MVP. Storage policy support for Ozone by greenwich · Pull Request #9807 · apache/ozone

greenwich · 2026-02-23T07:17:27Z

What changes were proposed in this pull request?

This PR adds storage tiering (MVP-1) to Apache Ozone, enabling bucket-level storage policies that direct new writes to specific storage media (SSD or DISK). It implements the full write path end-to-end across OM, SCM, and DN.

What changes were proposed in this pull request?

Apache Ozone currently has no mechanism for directing data placement based on storage media type. Although DataNodes already report per-volume storage types (SSD, DISK, ARCHIVE) to SCM via heartbeats, this information is never used for placement decisions. All writes land on whichever pipeline SCM happens to pick, regardless of the underlying storage hardware. This means operators with mixed-media clusters cannot separate hot (latency-sensitive) data from cold (throughput-oriented) data across different storage tiers.

This PR introduces storage tiering — bucket-level storage policies that direct new writes to the correct storage media. It implements the full write path end-to-end across OM, SCM, and DN. A design document is included at hadoop-hdds/docs/content/design/storage-policy.md

Policy Model

A new OzoneStoragePolicy enum maps semantic intent to physical StorageType:

Policy	Primary StorageType	Fallback
HOT	SSD	DISK
WARM	DISK	none
COLD	ARCHIVE	none

The default policy is WARM (DISK), matching current behavior. A StoragePolicyProto enum is added to OmClientProtocol.proto with STORAGE_POLICY_UNSET = 0 so that old data and old clients
are unaffected — unset fields resolve to the server default.

How a Write Works with Storage Tiering

Client: ozone sh bucket create --storage-policy HOT o3://om/vol/bucket

On key write:

OM resolves effective policy: bucket (HOT) → server default (WARM)
OM maps HOT → StorageType.SSD
OM passes StorageType=SSD to SCM's allocateBlock()
SCM filters open pipelines: keeps only those where ALL member nodes
have SSD volumes (using PipelineStorageTypeFilter)
├─ Found → allocate block on that pipeline
└─ Not found → fall back to DISK, log warning
DN receives CreateContainerRequest with storageType=SSD
DN filters candidate volumes by type, creates container on SSD volume

Changes by Layer

Protobuf — StoragePolicyProto enum added. optional storagePolicy fields added to BucketInfo (field 23) and BucketArgs (field 13). optional storageType added to
AllocateScmBlockRequestProto and CreateContainerRequestProto. All fields are optional for backward compatibility.

OM — bucket metadata — OmBucketInfo and OmBucketArgs carry a nullable OzoneStoragePolicy field. OMBucketCreateRequest persists the policy on bucket creation.
OMBucketSetPropertyRequest handles policy updates. OzoneManager.getDefaultStoragePolicy() provides the server-side default (configurable via ozone.default.storage.policy).

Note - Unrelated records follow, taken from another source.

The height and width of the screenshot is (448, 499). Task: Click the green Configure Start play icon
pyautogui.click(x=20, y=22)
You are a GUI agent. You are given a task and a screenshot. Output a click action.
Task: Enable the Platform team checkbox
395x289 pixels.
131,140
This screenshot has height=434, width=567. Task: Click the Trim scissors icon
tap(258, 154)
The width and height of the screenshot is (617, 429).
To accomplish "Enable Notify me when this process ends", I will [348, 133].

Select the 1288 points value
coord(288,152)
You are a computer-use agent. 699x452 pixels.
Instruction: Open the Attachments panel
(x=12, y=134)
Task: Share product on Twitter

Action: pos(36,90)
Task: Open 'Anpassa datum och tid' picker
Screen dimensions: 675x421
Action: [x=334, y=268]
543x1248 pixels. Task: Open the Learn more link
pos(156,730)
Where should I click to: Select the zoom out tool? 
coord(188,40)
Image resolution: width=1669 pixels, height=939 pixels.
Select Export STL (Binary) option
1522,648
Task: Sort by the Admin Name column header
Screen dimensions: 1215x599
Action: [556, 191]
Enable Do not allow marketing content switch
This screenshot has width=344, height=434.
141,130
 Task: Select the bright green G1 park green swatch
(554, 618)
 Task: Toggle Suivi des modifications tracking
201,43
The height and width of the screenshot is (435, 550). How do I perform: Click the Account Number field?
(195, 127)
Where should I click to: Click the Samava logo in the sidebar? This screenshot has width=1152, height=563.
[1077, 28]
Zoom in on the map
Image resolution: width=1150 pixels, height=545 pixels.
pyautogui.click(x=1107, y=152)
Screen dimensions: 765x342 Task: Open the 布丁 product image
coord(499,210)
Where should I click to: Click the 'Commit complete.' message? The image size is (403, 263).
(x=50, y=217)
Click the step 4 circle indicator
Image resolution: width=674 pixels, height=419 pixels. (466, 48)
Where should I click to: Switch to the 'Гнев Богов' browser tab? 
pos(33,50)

OM — write-time resolution — OMKeyRequest.resolveEffectiveStoragePolicy() resolves the effective policy at write time using the chain: bucket policy → server default. The resolved
StorageType is passed to allocateBlock(). This method is called from OMKeyCreateRequest, OMFileCreateRequest, and OMAllocateBlockRequest.

SCM — pipeline filtering — A new PipelineStorageTypeFilter utility filters pipelines using a set-based approach: it builds a Set<UUID> of all healthy nodes that have the requested
StorageType, then filters pipelines by checking whether all member nodes are in that set. At scale (2000 pipelines, 200 nodes), this takes ~0.5ms per allocation vs ~3-5ms for a naive
per-pipeline approach. Both WritableECContainerProvider and WritableRatisContainerProvider apply this filter.

SCM — proactive pipeline creation — On a 32-node cluster (16 SSD-only, 16 DISK-only) with EC 3+2, the probability that a randomly formed 5-node pipeline is all-SSD is only ~2.2%. Without
proactive creation, HOT writes would almost always fall back to DISK. When ozone.scm.pipeline.creation.storage-type-aware.enabled=true, BackgroundPipelineCreator iterates over StorageType
values and creates per-type pipelines using SCMCommonPlacementPolicy to select only nodes with the matching storage type. On heterogeneous clusters (every DN has both SSD and DISK), this
config is unnecessary since all nodes qualify for both types.

SCM — fallback — BlockManagerImpl.allocateBlock() wraps the container allocation in a try-catch. If no pipeline matches the primary StorageType and the policy defines a fallback (HOT:
SSD → DISK), it retries with the fallback type and emits a WARN log for monitoring. If no fallback is defined (WARM, COLD) or the fallback also fails, the allocation fails as it does today.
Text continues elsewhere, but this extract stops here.